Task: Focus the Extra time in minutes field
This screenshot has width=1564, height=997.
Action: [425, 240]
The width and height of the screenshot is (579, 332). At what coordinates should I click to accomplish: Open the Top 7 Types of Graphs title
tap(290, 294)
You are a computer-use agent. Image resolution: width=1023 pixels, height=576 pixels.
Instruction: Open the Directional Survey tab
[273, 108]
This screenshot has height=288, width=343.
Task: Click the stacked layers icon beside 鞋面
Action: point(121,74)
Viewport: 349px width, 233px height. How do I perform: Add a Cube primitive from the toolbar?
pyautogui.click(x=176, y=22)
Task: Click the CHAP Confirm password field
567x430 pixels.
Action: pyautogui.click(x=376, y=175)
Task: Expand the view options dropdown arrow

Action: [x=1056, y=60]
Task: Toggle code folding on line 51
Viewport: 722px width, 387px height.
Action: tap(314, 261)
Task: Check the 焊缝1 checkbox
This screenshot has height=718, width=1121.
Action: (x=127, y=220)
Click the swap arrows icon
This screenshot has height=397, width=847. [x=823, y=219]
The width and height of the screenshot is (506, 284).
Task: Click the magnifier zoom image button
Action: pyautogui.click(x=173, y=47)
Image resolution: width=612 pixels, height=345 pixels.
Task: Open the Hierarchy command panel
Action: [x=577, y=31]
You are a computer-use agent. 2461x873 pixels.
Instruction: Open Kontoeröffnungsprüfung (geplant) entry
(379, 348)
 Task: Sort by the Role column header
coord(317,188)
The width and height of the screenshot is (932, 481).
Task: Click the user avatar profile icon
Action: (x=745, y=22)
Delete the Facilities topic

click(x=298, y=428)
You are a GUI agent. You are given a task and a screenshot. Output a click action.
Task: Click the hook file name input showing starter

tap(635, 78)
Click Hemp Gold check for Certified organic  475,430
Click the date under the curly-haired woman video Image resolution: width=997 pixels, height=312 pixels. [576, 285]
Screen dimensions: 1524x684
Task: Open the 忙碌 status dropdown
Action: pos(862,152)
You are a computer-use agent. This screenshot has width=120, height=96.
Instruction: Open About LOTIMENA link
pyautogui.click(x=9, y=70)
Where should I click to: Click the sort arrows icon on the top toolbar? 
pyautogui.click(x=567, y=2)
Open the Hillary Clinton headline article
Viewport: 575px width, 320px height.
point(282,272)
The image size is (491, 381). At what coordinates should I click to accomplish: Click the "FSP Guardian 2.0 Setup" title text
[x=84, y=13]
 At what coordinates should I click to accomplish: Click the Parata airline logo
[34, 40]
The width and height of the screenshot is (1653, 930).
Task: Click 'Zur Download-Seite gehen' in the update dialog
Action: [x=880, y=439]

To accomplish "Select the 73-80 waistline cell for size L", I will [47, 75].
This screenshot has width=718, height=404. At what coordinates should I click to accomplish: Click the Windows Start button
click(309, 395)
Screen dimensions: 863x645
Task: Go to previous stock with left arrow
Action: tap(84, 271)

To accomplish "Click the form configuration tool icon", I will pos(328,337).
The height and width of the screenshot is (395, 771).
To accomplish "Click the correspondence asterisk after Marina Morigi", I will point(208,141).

####

▶ **Stated problem**:
Revise all of the entries above by changing every occurrence of "Instruction" to "Goal", and leave everything else unchanged.

▶ **The answer**:
Task: Focus the Extra time in minutes field
This screenshot has width=1564, height=997.
Action: [425, 240]
The width and height of the screenshot is (579, 332). At what coordinates should I click to accomplish: Open the Top 7 Types of Graphs title
tap(290, 294)
You are a computer-use agent. Image resolution: width=1023 pixels, height=576 pixels.
Goal: Open the Directional Survey tab
[273, 108]
This screenshot has height=288, width=343.
Task: Click the stacked layers icon beside 鞋面
Action: point(121,74)
Viewport: 349px width, 233px height. How do I perform: Add a Cube primitive from the toolbar?
pyautogui.click(x=176, y=22)
Task: Click the CHAP Confirm password field
567x430 pixels.
Action: pyautogui.click(x=376, y=175)
Task: Expand the view options dropdown arrow

Action: [x=1056, y=60]
Task: Toggle code folding on line 51
Viewport: 722px width, 387px height.
Action: tap(314, 261)
Task: Check the 焊缝1 checkbox
This screenshot has height=718, width=1121.
Action: (x=127, y=220)
Click the swap arrows icon
This screenshot has height=397, width=847. [x=823, y=219]
The width and height of the screenshot is (506, 284).
Task: Click the magnifier zoom image button
Action: pyautogui.click(x=173, y=47)
Image resolution: width=612 pixels, height=345 pixels.
Task: Open the Hierarchy command panel
Action: [x=577, y=31]
You are a computer-use agent. 2461x873 pixels.
Goal: Open Kontoeröffnungsprüfung (geplant) entry
(379, 348)
 Task: Sort by the Role column header
coord(317,188)
The width and height of the screenshot is (932, 481).
Task: Click the user avatar profile icon
Action: (x=745, y=22)
Delete the Facilities topic

click(x=298, y=428)
You are a GUI agent. You are given a task and a screenshot. Output a click action.
Task: Click the hook file name input showing starter

tap(635, 78)
Click Hemp Gold check for Certified organic  475,430
Click the date under the curly-haired woman video Image resolution: width=997 pixels, height=312 pixels. [576, 285]
Screen dimensions: 1524x684
Task: Open the 忙碌 status dropdown
Action: pos(862,152)
You are a computer-use agent. This screenshot has width=120, height=96.
Goal: Open About LOTIMENA link
pyautogui.click(x=9, y=70)
Where should I click to: Click the sort arrows icon on the top toolbar? 
pyautogui.click(x=567, y=2)
Open the Hillary Clinton headline article
Viewport: 575px width, 320px height.
point(282,272)
The image size is (491, 381). At what coordinates should I click to accomplish: Click the "FSP Guardian 2.0 Setup" title text
[x=84, y=13]
 At what coordinates should I click to accomplish: Click the Parata airline logo
[34, 40]
The width and height of the screenshot is (1653, 930).
Task: Click 'Zur Download-Seite gehen' in the update dialog
Action: [x=880, y=439]

To accomplish "Select the 73-80 waistline cell for size L", I will [47, 75].
This screenshot has width=718, height=404. At what coordinates should I click to accomplish: Click the Windows Start button
click(309, 395)
Screen dimensions: 863x645
Task: Go to previous stock with left arrow
Action: tap(84, 271)

To accomplish "Click the form configuration tool icon", I will pos(328,337).
The height and width of the screenshot is (395, 771).
To accomplish "Click the correspondence asterisk after Marina Morigi", I will point(208,141).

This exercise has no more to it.